RNA-binding domain proteins in Kinetoplastids: a comparative analysis

Abstract

RNA-binding proteins are important in many aspects of RNA processing, function, and destruction. One class of such proteins contains the RNA recognition motif (RRM), which consists of about 90 amino acid residues, including the canonical RNP1 octapeptide: (K/R)G(F/Y)(G/A)FVX(F/Y). We used a variety of homology searches to classify all of the RRM proteins of the three kinetoplastids Trypanosoma brucei, Trypanosoma cruzi, and Leishmania major. All three organisms have similar sets of RRM-containing protein orthologues, suggesting common posttranscriptional processing and regulatory pathways.
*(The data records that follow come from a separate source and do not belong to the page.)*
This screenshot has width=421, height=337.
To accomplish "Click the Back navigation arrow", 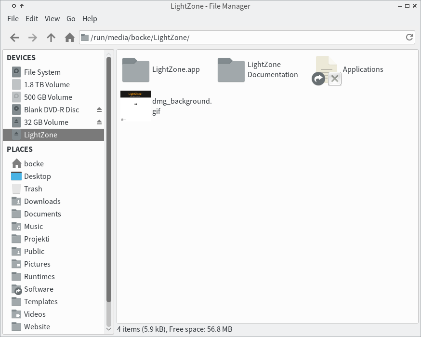I will (x=14, y=38).
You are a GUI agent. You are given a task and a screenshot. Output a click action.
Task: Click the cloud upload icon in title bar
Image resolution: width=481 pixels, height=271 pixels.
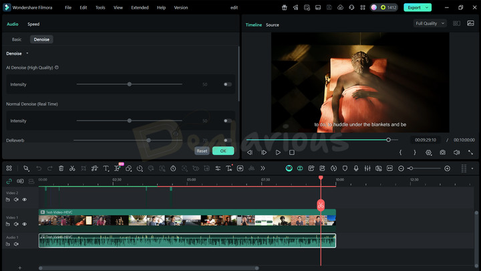[340, 7]
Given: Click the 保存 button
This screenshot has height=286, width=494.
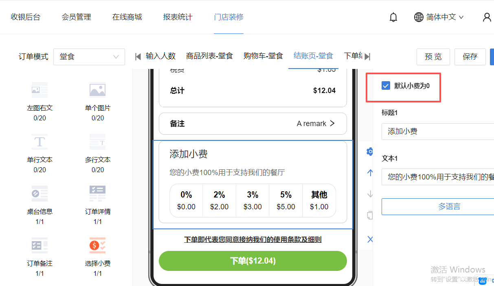Looking at the screenshot, I should click(470, 57).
Of the 75 RRM proteins identified in T. brucei, only 13 had clear homologues in other eukaryotes, although 8 more could be given putative functional assignments. A comparison with the 18 RRM proteins of the obligate intracellular parasite Encephalitozoon cuniculi revealed just 3 RRM proteins which appear to be conserved at the primary sequence level throughout eukaryotic evolution: poly(A) binding protein, the rRNA-processing protein MRD1, and the nuclear cap binding protein.

FIG. 1.

Comparison of RRM proteins in Encephalitozoon cuniculi, Trypanosoma brucei, Saccharomyces cerevisiae, Plasmodium falciparum, Schizosaccharomyces pombe, Caenorhabditis elegans, and Brachydanio rerio. The proteins were classified into groups according to the number of RRMs.

FIG. 2.

Phylogenetic tree of the T. brucei RNA-binding-domain proteins. Alignments of the 75 sequences from T. brucei were performed with the ClustalW algorithm using the DNAStar package, and the radial tree was plotted with TreeView software.

FIG. 3.

Domain structures of T. brucei proteins found mainly in the lower half of Fig. 2. Locus numbers are in the left column, and protein names are on the right. Different domains are specific colors as shown on the adjacent blocks; the strongest RNA-binding-domain matches are black, and the weakest are light gray. Proteins encoded by adjacent genes are bracketed.

FIG. 4.

Domain structures of T. brucei proteins found mainly in the upper half of Fig. 2. The key is as for Fig. 3. DRBD17 did not fit and so is shown broken into two portions.